What you will do: From the listing below, return every line with the string "circle" in it.

Provided material:
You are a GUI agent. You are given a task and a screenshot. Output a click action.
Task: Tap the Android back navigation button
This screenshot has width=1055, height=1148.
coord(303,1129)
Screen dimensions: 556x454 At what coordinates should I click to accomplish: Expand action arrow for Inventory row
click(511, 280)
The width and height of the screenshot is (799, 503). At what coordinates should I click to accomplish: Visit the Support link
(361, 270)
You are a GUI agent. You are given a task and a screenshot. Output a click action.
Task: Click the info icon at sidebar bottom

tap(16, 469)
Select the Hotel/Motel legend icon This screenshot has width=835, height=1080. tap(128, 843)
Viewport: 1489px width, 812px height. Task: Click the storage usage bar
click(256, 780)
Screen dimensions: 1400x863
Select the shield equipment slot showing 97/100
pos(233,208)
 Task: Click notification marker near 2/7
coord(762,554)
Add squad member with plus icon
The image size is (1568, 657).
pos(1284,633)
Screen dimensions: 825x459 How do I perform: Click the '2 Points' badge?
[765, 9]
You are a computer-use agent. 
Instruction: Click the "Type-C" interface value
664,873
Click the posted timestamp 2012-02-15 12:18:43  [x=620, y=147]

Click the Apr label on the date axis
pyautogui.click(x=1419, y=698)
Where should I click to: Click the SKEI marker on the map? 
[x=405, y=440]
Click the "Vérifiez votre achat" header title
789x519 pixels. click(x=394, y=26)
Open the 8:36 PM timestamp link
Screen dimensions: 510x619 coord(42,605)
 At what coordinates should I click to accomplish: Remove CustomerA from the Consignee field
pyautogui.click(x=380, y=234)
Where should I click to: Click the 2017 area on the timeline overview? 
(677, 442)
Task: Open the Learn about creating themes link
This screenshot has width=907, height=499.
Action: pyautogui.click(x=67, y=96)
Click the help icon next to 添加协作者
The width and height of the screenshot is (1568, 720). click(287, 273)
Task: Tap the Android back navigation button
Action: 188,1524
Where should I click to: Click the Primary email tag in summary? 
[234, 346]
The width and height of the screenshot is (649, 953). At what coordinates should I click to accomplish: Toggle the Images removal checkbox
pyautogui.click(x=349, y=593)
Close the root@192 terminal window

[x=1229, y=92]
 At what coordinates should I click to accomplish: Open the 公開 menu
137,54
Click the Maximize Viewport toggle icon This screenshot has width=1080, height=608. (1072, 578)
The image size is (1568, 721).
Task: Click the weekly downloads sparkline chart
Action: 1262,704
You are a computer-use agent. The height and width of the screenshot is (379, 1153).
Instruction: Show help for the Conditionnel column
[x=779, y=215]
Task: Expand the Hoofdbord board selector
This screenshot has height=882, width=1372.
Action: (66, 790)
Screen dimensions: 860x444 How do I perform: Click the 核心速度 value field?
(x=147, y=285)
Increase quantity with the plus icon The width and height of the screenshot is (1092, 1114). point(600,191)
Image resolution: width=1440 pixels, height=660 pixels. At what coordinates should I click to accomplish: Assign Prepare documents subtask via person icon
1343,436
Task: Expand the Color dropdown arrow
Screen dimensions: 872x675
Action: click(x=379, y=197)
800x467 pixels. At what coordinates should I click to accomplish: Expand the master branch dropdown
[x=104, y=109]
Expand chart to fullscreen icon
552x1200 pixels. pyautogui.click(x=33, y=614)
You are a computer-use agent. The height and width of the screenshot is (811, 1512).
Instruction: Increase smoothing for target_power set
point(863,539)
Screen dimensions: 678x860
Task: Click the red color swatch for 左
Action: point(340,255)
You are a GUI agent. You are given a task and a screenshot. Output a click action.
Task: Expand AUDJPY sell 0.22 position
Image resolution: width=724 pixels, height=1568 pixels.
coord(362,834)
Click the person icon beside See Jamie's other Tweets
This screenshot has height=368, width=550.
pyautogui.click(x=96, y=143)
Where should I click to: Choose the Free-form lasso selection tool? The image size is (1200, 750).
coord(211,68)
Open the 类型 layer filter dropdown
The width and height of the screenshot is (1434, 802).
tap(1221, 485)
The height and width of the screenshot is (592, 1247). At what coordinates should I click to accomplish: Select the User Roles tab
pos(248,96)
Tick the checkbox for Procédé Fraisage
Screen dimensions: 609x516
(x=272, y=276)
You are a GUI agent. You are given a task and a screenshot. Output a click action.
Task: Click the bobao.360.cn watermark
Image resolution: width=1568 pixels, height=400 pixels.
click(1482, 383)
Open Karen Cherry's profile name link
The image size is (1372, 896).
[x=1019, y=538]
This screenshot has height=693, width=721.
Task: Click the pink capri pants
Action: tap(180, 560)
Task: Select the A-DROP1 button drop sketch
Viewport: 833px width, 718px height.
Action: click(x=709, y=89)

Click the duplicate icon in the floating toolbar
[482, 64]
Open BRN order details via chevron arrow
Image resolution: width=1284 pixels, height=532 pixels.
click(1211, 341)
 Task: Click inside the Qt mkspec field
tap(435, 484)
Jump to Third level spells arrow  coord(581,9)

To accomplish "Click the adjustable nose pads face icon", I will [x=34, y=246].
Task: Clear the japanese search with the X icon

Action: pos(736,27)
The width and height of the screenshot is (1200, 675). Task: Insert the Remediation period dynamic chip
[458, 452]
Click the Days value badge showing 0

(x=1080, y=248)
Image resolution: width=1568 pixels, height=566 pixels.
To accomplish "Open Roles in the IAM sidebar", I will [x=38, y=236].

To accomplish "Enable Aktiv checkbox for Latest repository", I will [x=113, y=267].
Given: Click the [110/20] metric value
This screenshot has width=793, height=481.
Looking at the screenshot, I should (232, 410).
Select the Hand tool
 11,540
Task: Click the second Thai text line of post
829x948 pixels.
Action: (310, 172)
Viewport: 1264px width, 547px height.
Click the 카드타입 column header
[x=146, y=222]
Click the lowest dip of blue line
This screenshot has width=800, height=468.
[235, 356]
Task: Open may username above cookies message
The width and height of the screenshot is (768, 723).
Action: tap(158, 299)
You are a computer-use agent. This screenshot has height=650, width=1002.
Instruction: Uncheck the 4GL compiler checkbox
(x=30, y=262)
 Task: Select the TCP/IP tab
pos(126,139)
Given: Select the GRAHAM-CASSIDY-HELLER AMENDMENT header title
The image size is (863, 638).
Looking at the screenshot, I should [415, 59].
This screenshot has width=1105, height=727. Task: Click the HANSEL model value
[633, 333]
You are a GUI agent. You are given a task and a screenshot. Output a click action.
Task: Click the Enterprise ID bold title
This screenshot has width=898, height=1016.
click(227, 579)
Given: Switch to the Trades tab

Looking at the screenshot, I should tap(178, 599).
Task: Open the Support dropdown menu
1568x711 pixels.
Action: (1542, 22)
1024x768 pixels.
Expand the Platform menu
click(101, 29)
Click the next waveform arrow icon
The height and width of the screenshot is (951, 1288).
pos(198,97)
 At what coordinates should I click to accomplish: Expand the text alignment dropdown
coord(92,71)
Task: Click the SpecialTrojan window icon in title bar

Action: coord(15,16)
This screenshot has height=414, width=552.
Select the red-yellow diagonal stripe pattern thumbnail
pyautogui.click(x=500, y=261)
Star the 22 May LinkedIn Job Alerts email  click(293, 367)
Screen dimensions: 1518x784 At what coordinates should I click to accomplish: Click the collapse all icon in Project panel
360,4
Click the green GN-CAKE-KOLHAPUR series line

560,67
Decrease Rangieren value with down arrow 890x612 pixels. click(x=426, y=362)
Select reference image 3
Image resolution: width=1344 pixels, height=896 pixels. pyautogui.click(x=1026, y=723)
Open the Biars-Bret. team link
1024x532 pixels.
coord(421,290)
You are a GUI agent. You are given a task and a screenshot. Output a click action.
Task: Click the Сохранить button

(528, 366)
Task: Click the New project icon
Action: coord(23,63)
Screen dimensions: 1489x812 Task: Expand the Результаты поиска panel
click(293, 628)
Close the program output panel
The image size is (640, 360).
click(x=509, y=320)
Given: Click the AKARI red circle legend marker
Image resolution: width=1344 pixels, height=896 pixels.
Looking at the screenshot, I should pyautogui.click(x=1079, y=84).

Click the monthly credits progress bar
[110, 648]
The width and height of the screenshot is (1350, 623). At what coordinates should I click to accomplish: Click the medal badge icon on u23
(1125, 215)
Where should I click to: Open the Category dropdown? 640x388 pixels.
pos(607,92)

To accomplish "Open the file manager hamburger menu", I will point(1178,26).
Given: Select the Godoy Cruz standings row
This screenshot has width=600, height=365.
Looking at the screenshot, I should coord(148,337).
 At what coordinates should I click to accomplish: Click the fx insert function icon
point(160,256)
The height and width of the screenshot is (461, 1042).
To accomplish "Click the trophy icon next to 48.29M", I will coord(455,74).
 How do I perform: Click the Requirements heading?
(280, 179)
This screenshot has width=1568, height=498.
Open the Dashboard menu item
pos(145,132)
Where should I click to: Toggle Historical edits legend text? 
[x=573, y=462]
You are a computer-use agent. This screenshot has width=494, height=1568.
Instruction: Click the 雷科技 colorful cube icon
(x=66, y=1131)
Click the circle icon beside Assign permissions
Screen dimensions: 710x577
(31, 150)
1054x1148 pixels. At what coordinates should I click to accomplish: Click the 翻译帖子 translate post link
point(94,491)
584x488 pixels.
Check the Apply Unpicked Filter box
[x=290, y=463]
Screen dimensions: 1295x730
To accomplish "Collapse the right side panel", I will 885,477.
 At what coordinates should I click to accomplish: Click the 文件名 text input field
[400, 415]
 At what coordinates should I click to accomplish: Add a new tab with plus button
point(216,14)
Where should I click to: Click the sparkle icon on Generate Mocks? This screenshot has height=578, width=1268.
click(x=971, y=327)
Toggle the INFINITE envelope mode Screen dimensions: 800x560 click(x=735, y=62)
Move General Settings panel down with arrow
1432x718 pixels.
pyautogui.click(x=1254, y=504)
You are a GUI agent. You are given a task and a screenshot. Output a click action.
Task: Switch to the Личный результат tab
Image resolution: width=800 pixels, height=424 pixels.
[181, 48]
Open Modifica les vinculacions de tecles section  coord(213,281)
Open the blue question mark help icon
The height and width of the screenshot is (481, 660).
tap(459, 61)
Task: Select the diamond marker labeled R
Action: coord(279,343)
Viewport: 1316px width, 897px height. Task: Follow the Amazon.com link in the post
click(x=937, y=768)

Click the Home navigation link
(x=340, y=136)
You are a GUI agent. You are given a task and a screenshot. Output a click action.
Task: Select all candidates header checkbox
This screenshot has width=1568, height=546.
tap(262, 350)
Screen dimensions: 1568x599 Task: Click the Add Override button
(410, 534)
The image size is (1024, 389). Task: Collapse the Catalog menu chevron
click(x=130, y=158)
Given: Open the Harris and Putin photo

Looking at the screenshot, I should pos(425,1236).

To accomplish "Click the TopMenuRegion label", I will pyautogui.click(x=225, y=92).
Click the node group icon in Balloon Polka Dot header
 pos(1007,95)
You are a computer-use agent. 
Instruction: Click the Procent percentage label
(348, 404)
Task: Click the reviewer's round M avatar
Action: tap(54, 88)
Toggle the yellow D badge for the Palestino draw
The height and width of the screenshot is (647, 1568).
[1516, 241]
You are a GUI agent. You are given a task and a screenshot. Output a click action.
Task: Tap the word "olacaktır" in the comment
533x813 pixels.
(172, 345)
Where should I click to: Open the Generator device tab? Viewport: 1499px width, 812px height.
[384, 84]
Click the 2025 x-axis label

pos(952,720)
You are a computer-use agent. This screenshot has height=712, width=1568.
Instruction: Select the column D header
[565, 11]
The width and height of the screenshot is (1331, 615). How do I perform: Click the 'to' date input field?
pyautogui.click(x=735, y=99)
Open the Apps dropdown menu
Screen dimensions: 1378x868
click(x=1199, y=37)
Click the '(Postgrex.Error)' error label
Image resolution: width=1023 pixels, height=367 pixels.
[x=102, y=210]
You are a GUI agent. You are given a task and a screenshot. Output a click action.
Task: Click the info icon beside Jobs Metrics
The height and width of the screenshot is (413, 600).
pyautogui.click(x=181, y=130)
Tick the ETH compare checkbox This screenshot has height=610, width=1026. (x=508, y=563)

Exercise result:
Given: Click the AKARI red circle legend marker
Click the circle icon beside Assign permissions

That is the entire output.